Eyelid itching can be an intensely aggravating and potentially vision-endangering symptom. Many disorders can cause eyelid itching, including genetic and acquired skin conditions, allergies and infections. Some causes of eyelid itching are limited disorders that can be resolved with treatment. Other causes of this condition prove chronic, requiring ongoing treatment to control the underlying disorder and minimize symptoms.
Eyelid involvement may occur in people with atopic dermatitis, a condition characterized by intense itching due to increased skin reactivity to substances in the environment. Atopic dermatitis of the eyelids typically causes inflammation of the outer and inner eyelids. The itching may be so intense that the front of the eye, or the cornea, becomes deformed due to persistent rubbing of the eyes. Itching is typically accompanied by excessive tearing, burning and eye discharge.
Allergies remain a common cause of eyelid inflammation and itching. Possible triggering substances include pet dander, dust, mold, pollen, perfumes, makeup and cosmetic applicators, artificial nails, nail polish, metals and antibiotic ointments or eye drops. Various preservatives found in cosmetics, shampoos, hair-care products, lotions and lubricating eye drops can also precipitate eye allergy symptoms.
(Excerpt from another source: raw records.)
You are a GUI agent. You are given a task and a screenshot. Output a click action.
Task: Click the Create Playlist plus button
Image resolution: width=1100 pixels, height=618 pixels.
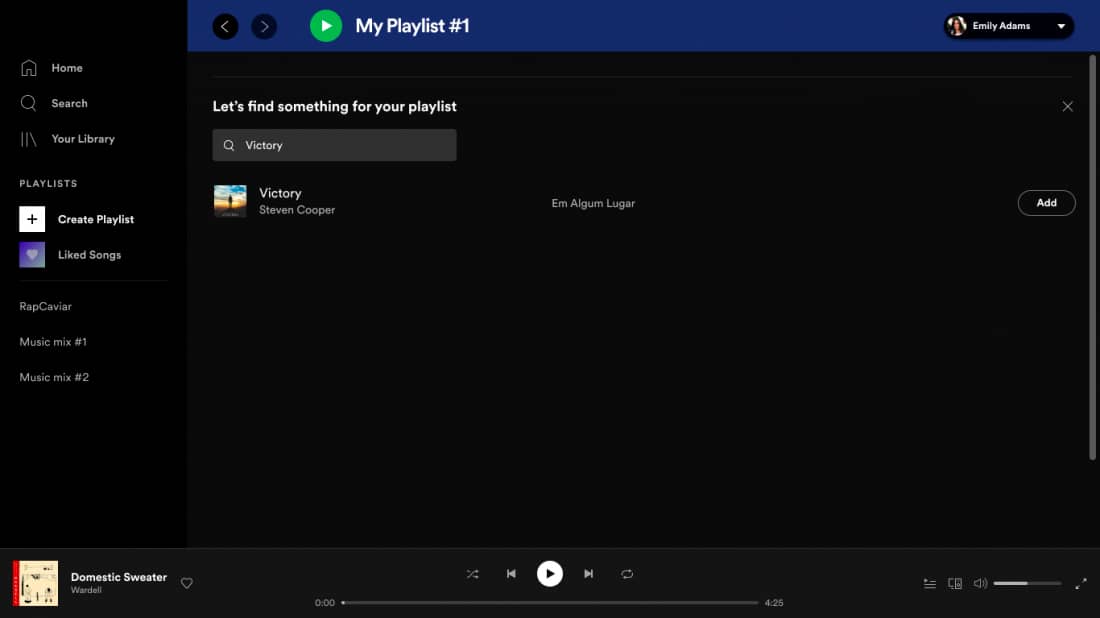point(32,219)
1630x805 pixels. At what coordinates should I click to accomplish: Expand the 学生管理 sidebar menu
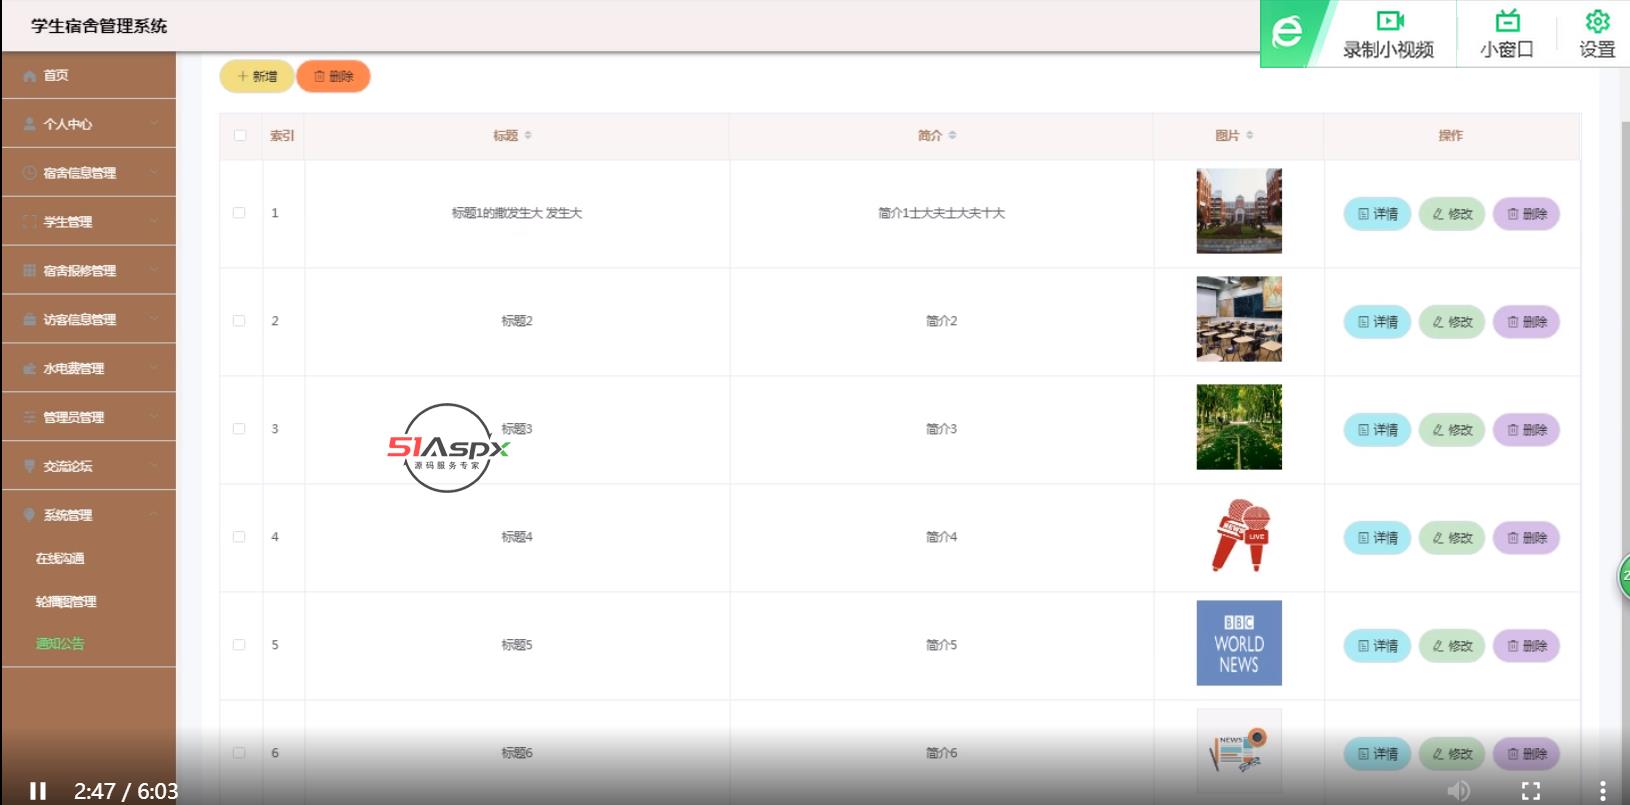point(88,222)
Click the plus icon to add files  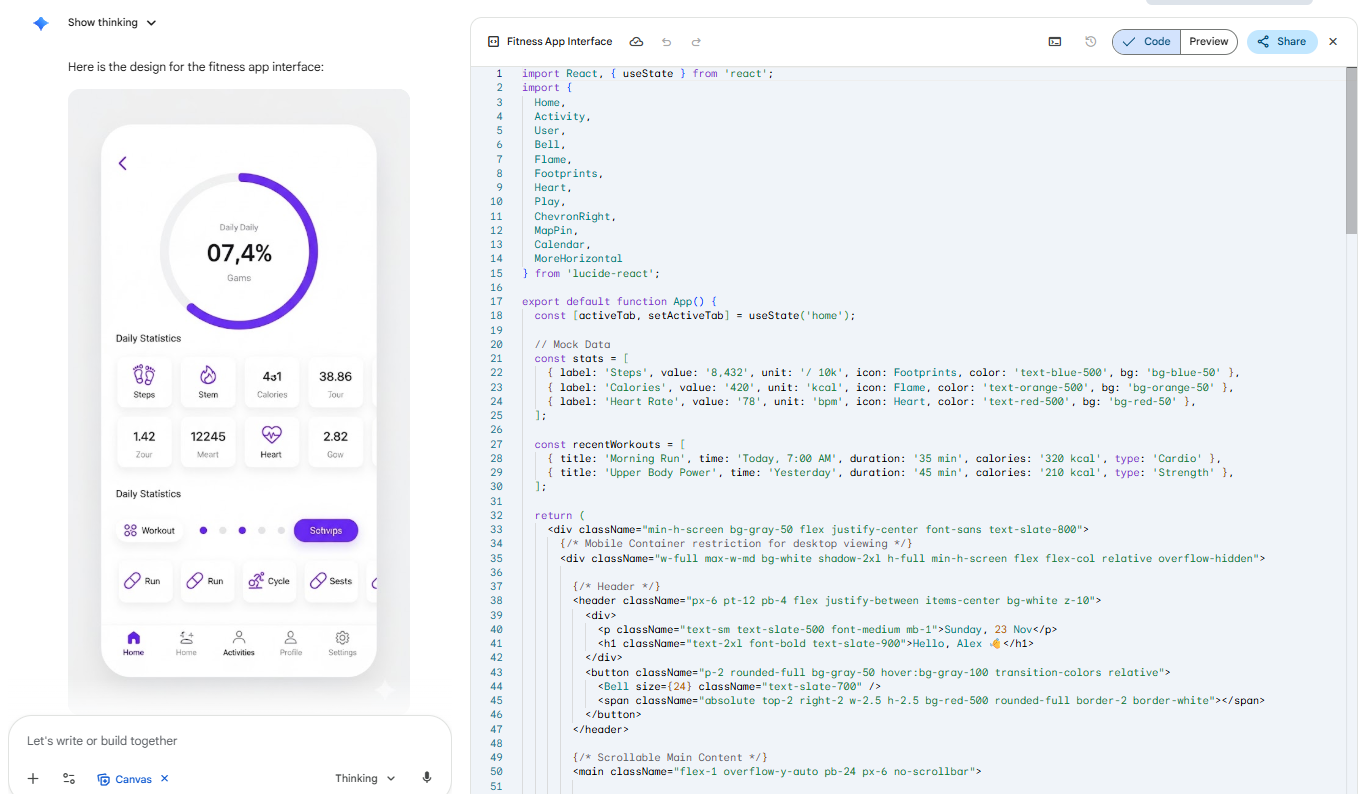coord(33,778)
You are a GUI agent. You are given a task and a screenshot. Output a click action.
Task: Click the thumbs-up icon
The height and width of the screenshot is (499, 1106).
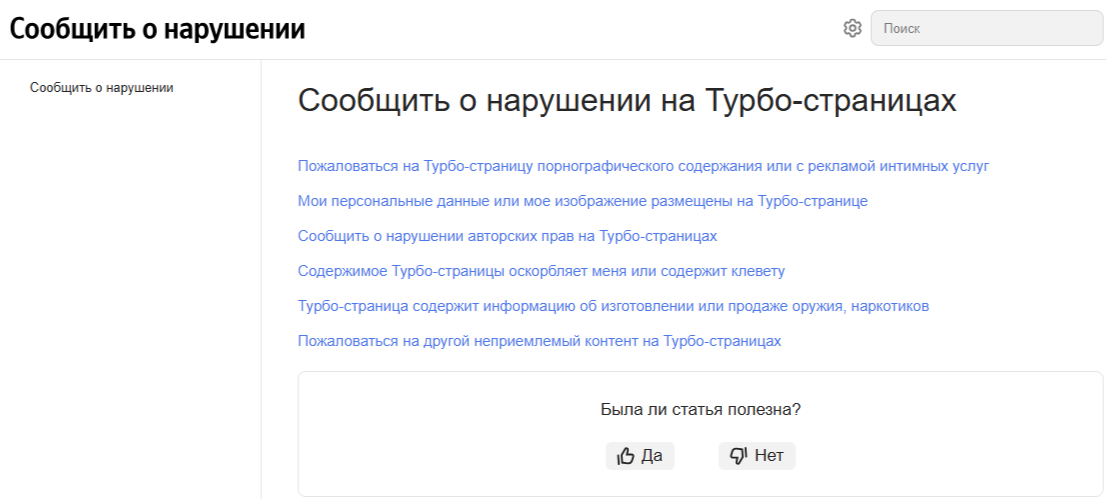coord(626,456)
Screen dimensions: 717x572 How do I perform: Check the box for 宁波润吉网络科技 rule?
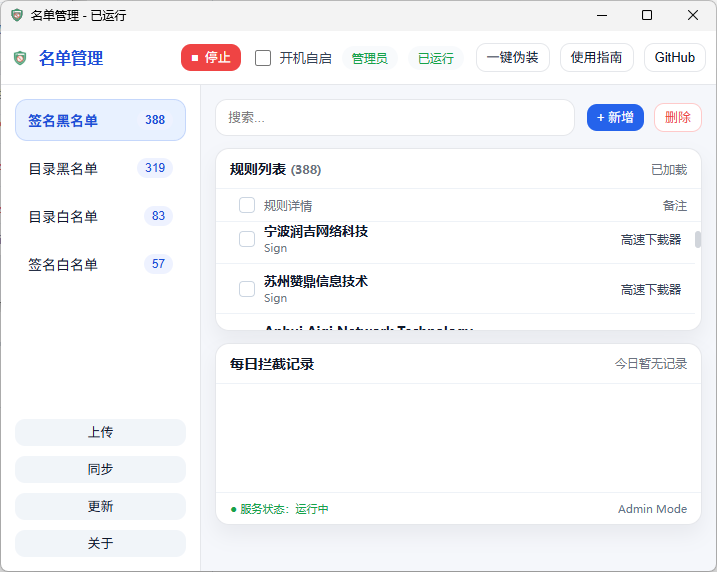247,239
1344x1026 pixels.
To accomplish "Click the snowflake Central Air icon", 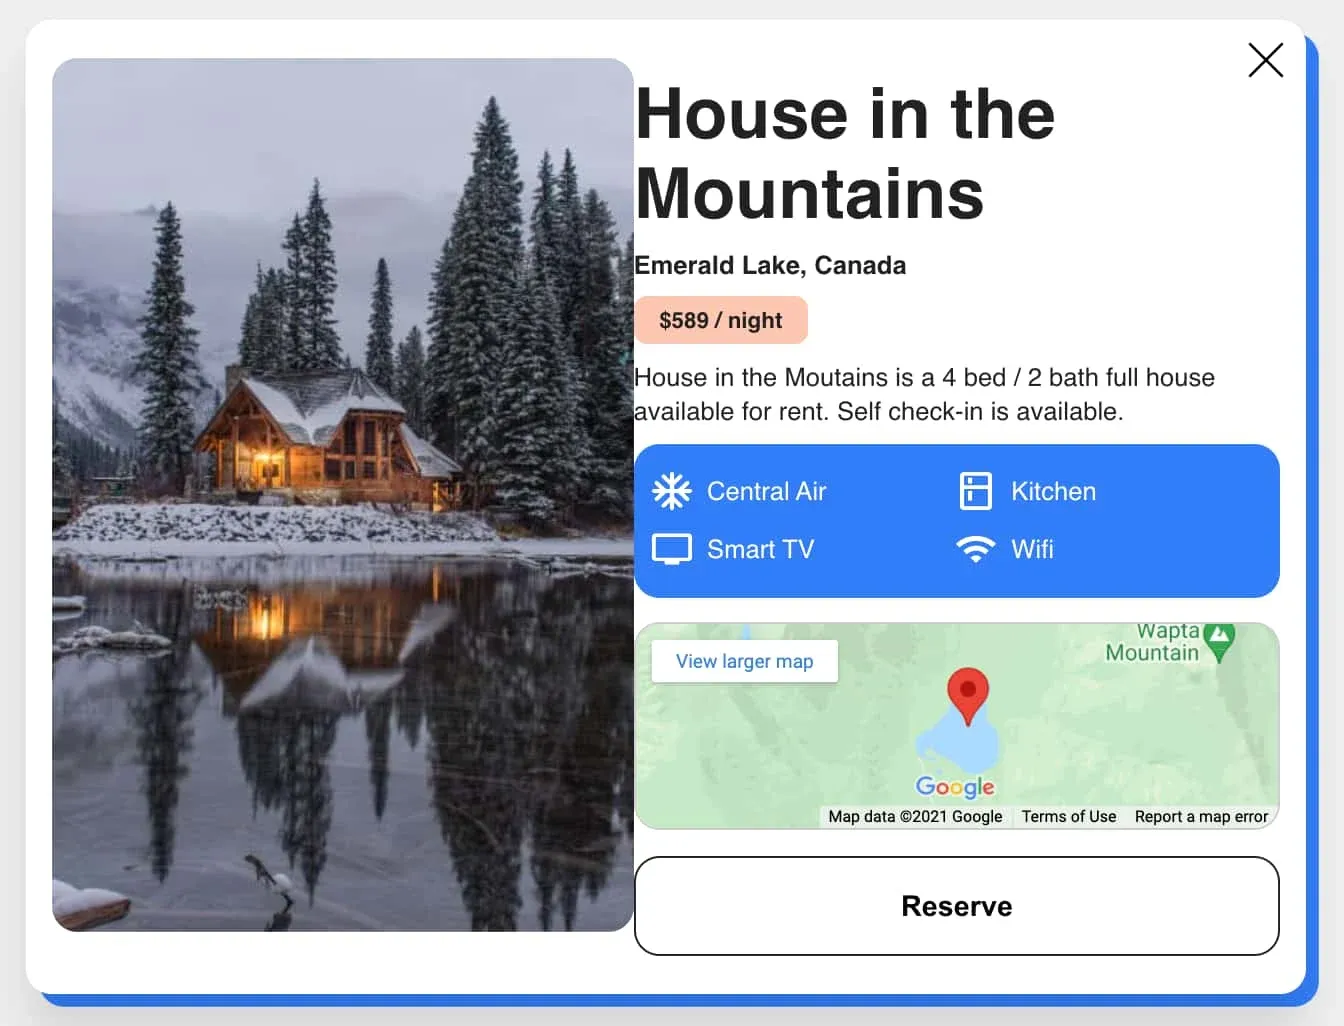I will [672, 491].

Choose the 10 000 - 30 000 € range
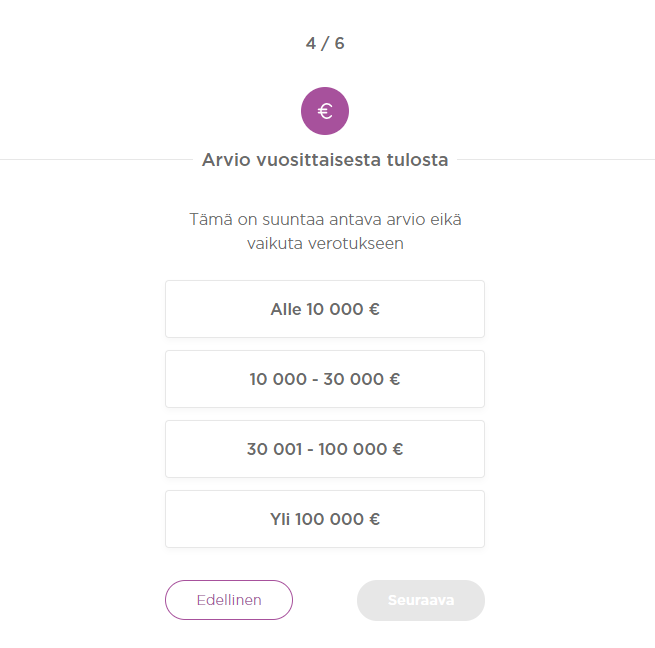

Avoiding contact with substances that trigger eye allergies is an important aspect of management of the disorder. Antihistamine and anti-inflammatory eye drops may prove useful in relieving the symptoms of eye allergies.
Chronic inflammation of the eyelids, or blepharitis, is a frequent cause of eyelid itching. Causes of blepharitis include seborrhea, staphylococcal infection and abnormal function of the oil glands of the eyelids. In addition to eyelid itching, symptoms of blepharitis include eye redness and scratchiness, excessive tearing and burning. Blepharitis is a chronic condition, requiring long-term management. Warm compresses and eyelid scrubs are cornerstones of treatment for blepharitis. Oral or topical antibiotics may also be used to control this disorder.
Rosacea is a chronic disorder characterized by redness and swelling of the skin. The face is the primary site for rosacea, but the ears, scalp, neck, back and chest may also be involved. The American Academy of Dermatology reports that approximately half of those with rosacea have eye involvement, known as ocular rosacea. Symptoms may include itching, burning, excessive tearing, redness, scratchiness and eye discharge. The surface of the eye itself may be involved with ocular rosacea. Treatment usually involves warm compresses, eyelid scrubs and extended treatment with oral antibiotics.